After four years of development, WGPU performance has gone down, not up. When it dropped 21% recently and I pointed that out, some people were very annoyed.[1]

Google pushing bindless forward might help get this unstuck. Although notice that the target date on their whiteboard is December 2026. I'm not sure that game dev in Rust has that much runway left. Three major projects have been cancelled and the main site for Rust game dev stopped updating in June 2024.[2]

[1] https://github.com/gfx-rs/wgpu/issues/6434

[2] https://gamedev.rs/

> This is one reason we don't see high-performance games written in Rust.

Rendering is _hard_, and Rust is an uncommon toolchain in the gamedev industry. I don't think wgpu has much to do with it. Vulkan via ash and DirectX12 via windows-rs are both great options in Rust.

> After four years of development, WGPU performance has gone down, not up. When it dropped 21% recently and I pointed that out, some people were very annoyed.[1]

Performance isn't most of the wgpu maintainer's (who are paid by Mozilla) priority at the moment. Fixing bugs and implementing missing features so that they can ship WebGPU support in Firefox is more important. The other maintainers are volunteers with no obligation besides finding it enjoyable to work on. Performance can always be improved later, but getting working WebGPU support to users so that websites can start targeting it is crucial. The annoyance is that you were rude about it.

> Google pushing bindless forward might help get this unstuck. Although notice that the target date on their whiteboard is December 2026.

The bindless stuff is basically "developers requested it a ton when we asked for feedback on features they wanted (I was one of those people who gave them feedback), and we had some draft proposals from (iirc) 1-2 different people". It's wanted, but there are still major questions to answer. It's not like this is a set thing they've been developing and are preparing to release. All the features listed are just feedback from users and discussion that took place at the WebGPU face to face recently.

  • WGPU dev here. I agree with everything JMS55 says here, but I want to avoid a potential misunderstanding. Performance is definitely a priority for WGPU, the open source project. Much of WGPU's audience is very concerned with performance.

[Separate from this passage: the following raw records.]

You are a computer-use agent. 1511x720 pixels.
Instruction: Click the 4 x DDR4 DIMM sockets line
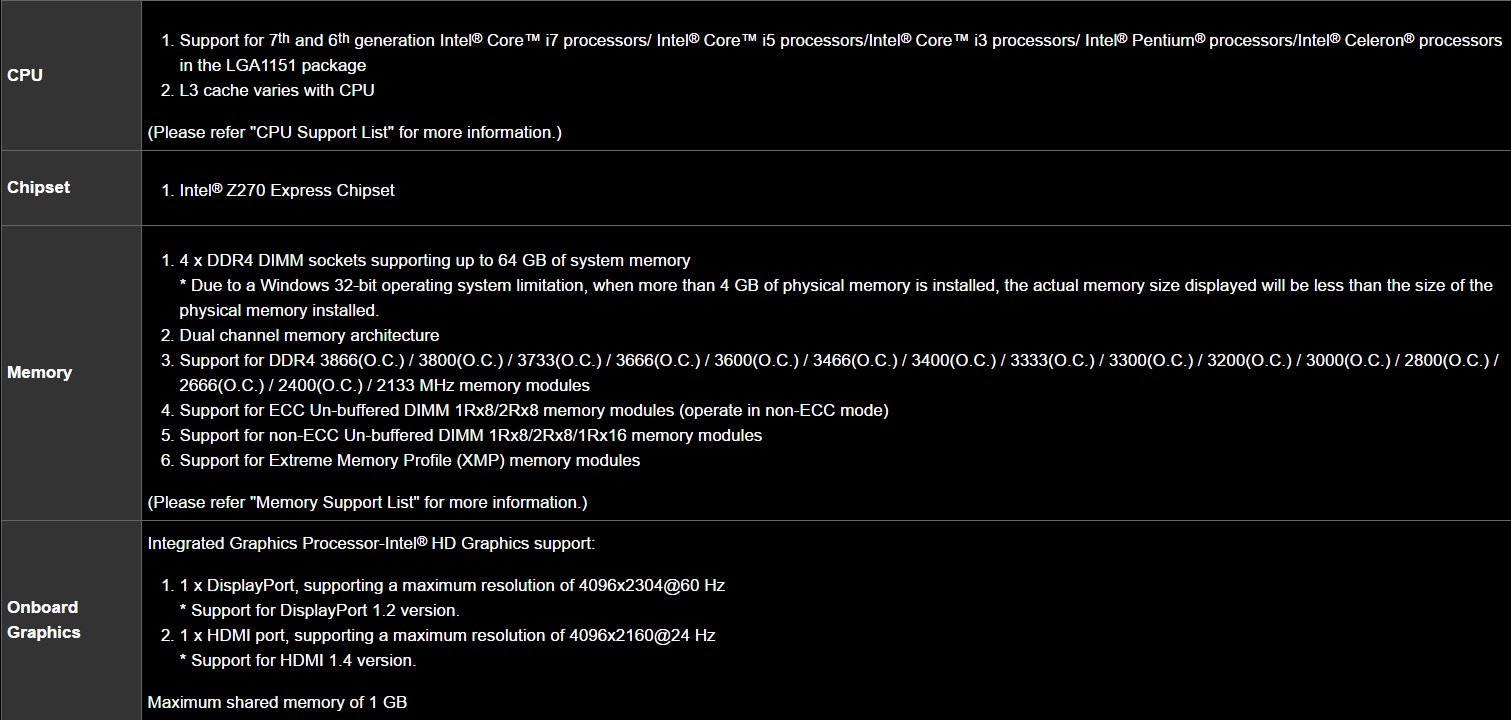pyautogui.click(x=435, y=260)
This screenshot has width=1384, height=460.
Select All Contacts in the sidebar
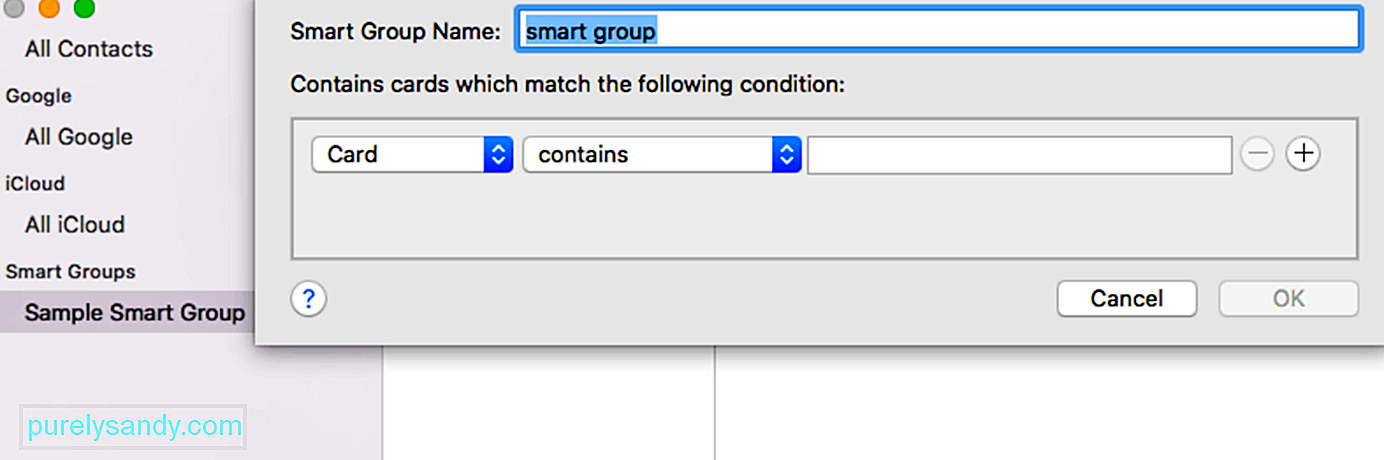tap(89, 49)
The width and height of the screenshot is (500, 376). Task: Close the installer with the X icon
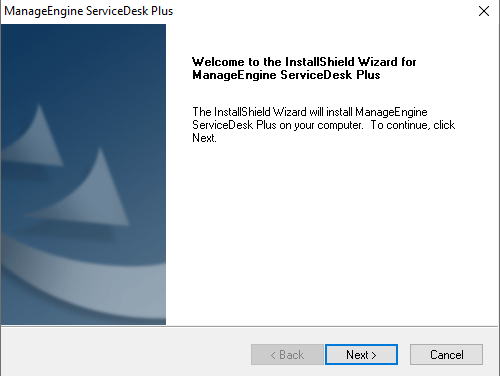pyautogui.click(x=484, y=11)
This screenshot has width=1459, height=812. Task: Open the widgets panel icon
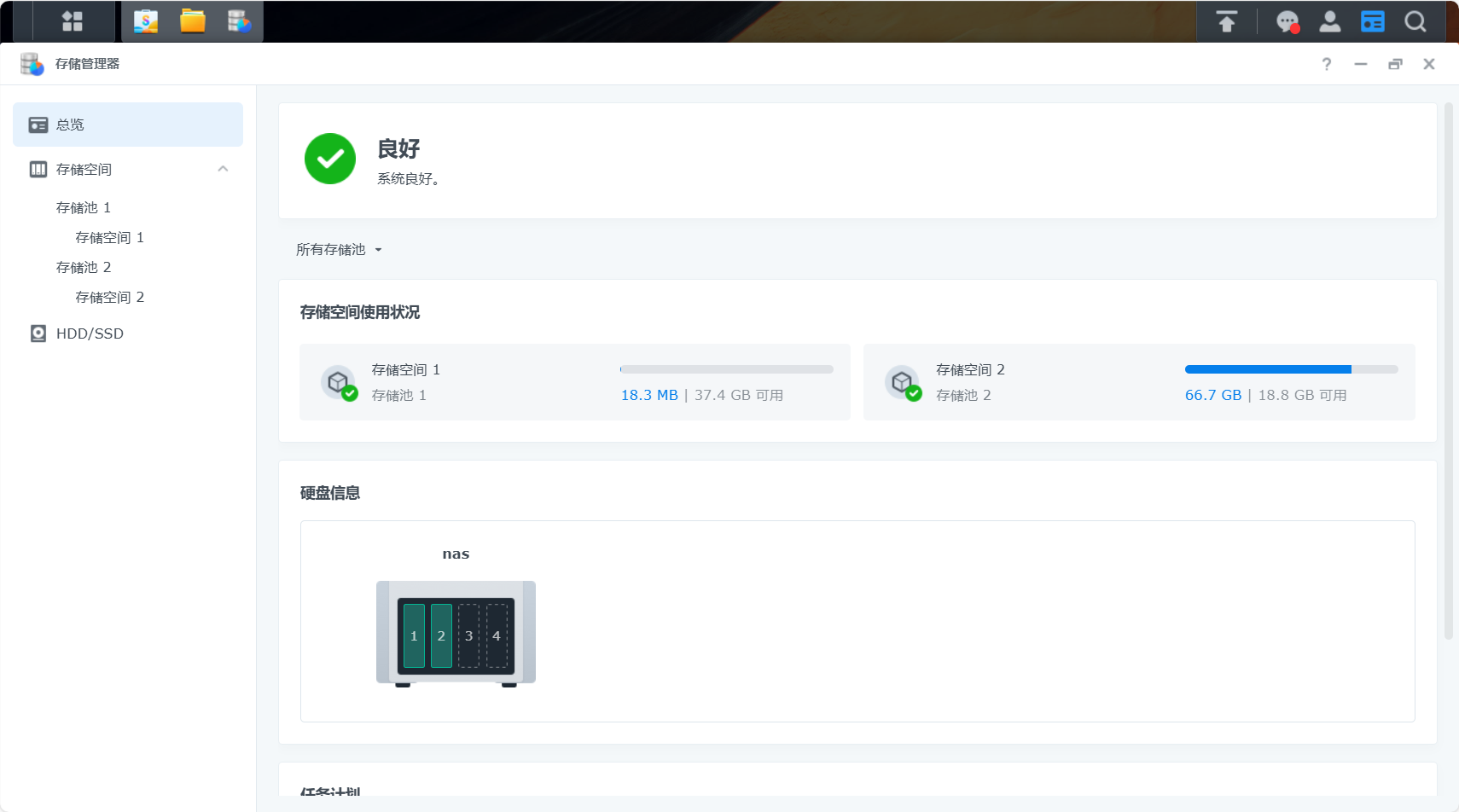1372,21
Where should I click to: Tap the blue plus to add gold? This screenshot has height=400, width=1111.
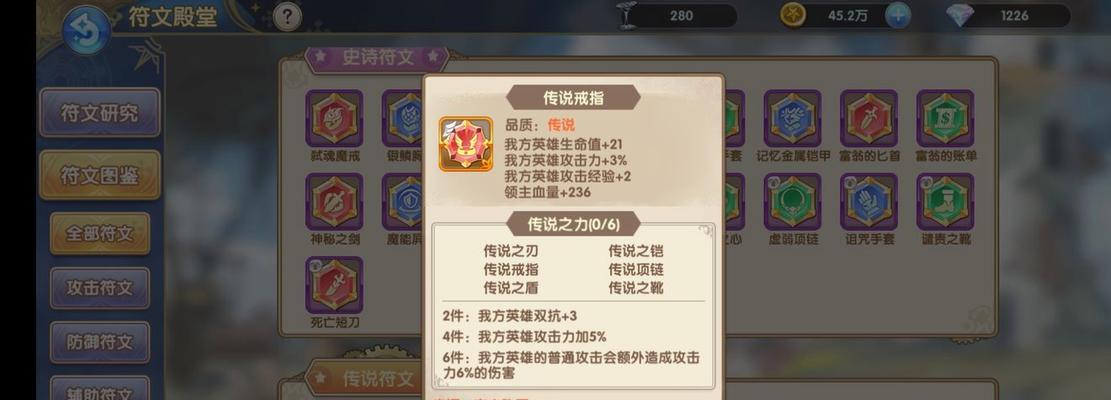pyautogui.click(x=898, y=16)
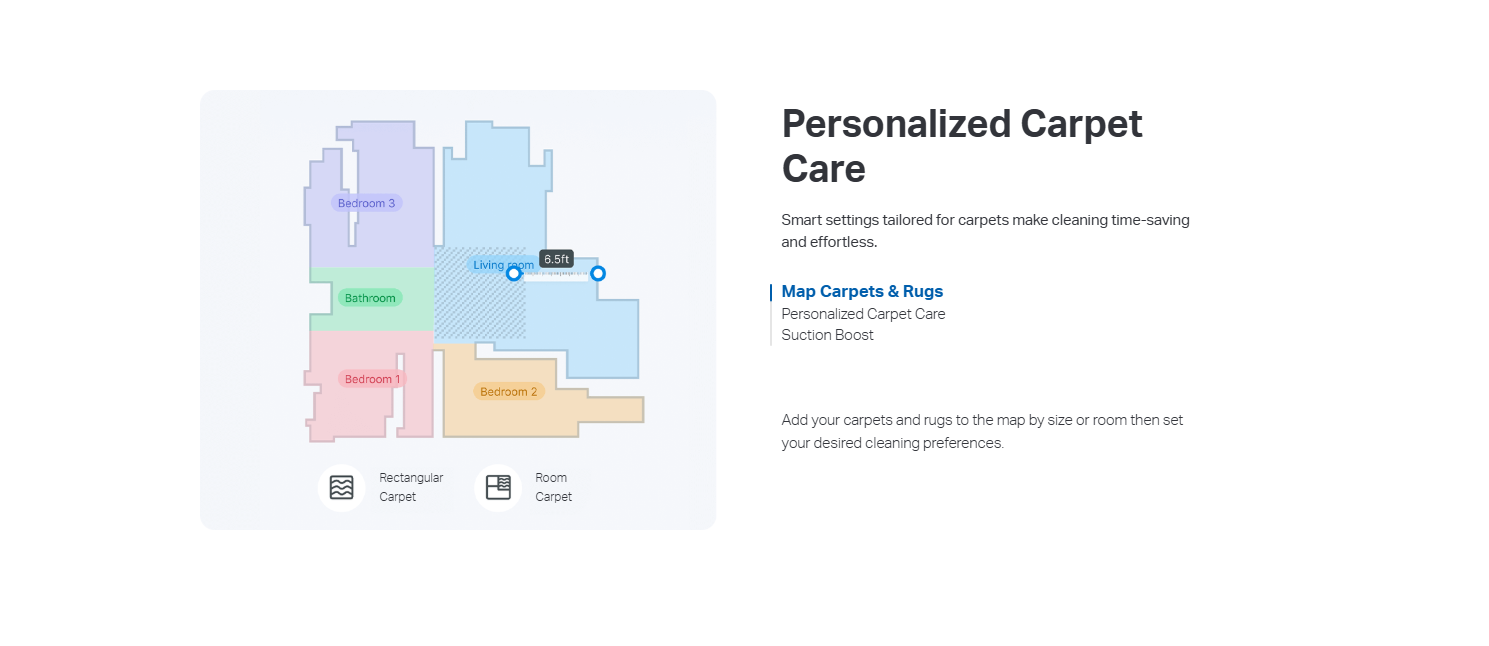Click the Rectangular Carpet text label
This screenshot has height=646, width=1489.
tap(411, 487)
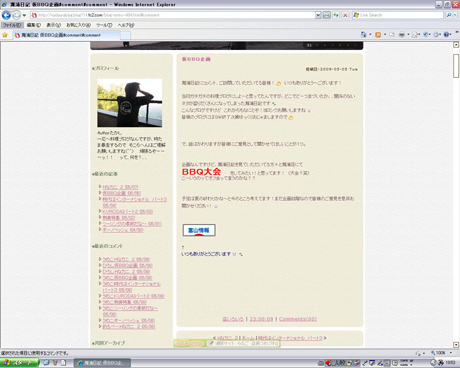Click the Live Search magnifier icon

(x=449, y=15)
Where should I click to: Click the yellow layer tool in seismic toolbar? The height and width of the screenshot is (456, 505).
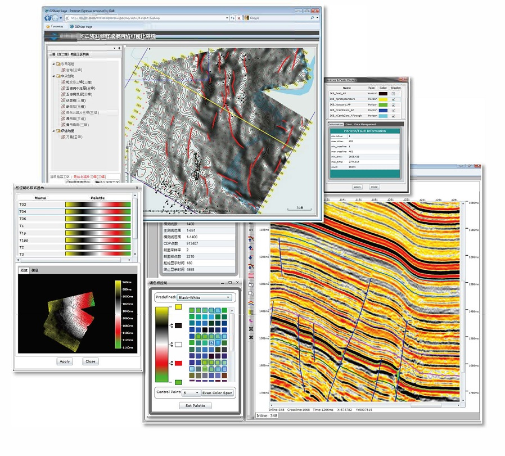tap(251, 312)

    My team at Mozilla are active contributors to WGPU. For the moment, when we Mozilla engineers are prioritizing our own work, we are focused on compatibility and safety, because that's what we need most urgently for our use case. Once we have shipped WebGPU in Firefox, we will start putting our efforts into other things like performance, developer experience, and so on.

    But WGPU has other contributors with other priorities. For example, WGPU just merged some additions to its nascent ray tracing support. That's not a Mozilla priority, but WGPU took the PR. Similarly for some recent extensions to 64-bit atomics (which I think is used by Bevy for Nanite-like techniques?), and other areas.

    WGPU is an open source project. We at Mozilla contribute to the features we need; other people contribute to what they care about; and the overall direction of the project is determined by what capable contributors put in the time to make happen.

    • > But WGPU has other contributors with other priorities. For example, WGPU just merged some additions to its nascent ray tracing support. That's not a Mozilla priority, but WGPU took the PR. Similarly for some recent extensions to 64-bit atomics (which I think is used by Bevy for Nanite-like techniques?), and other areas.

      Yep! The 64-bit atomic stuff let me implement software rasterization for our Nanite-like renderer - it was a huge win. Same for raytracing, I'm using it to develop a RT DI/GI solution for Bevy. Both were really exciting additions.

      The question of how performant and featureful wgpu is is mostly just a matter of resources in my view. Like with Bevy, it's up to contributors. The unfortunate reality is that if I'm busy working on Bevy, I don't have any time for wgpu. So I'm thankful for the people who _do_ put in time to wgpu, so that I can continue to improve Bevy.

  • > Rendering is _hard_, and Rust is an uncommon toolchain in the gamedev industry. I don't think wgpu has much to do with it. Vulkan via ash and DirectX12 via windows-rs are both great options in Rust.

    Yes. I think I'm beginning to see what's gone wrong with the Rust crates. It's an architectural problem. Vulcano and WGPU try to create a Rust safety perimeter at an API that's basically a wrapper around Vulkan. This may be the wrong boundary for that safety perimeter.

    Moving buffer allocation inside the safety perimeter may eliminate a level of locking and checking. Bindless really brings this out, because somebody has to keep the descriptor table and buffer allocation in sync. The GPU depends on that. So that has safety implications.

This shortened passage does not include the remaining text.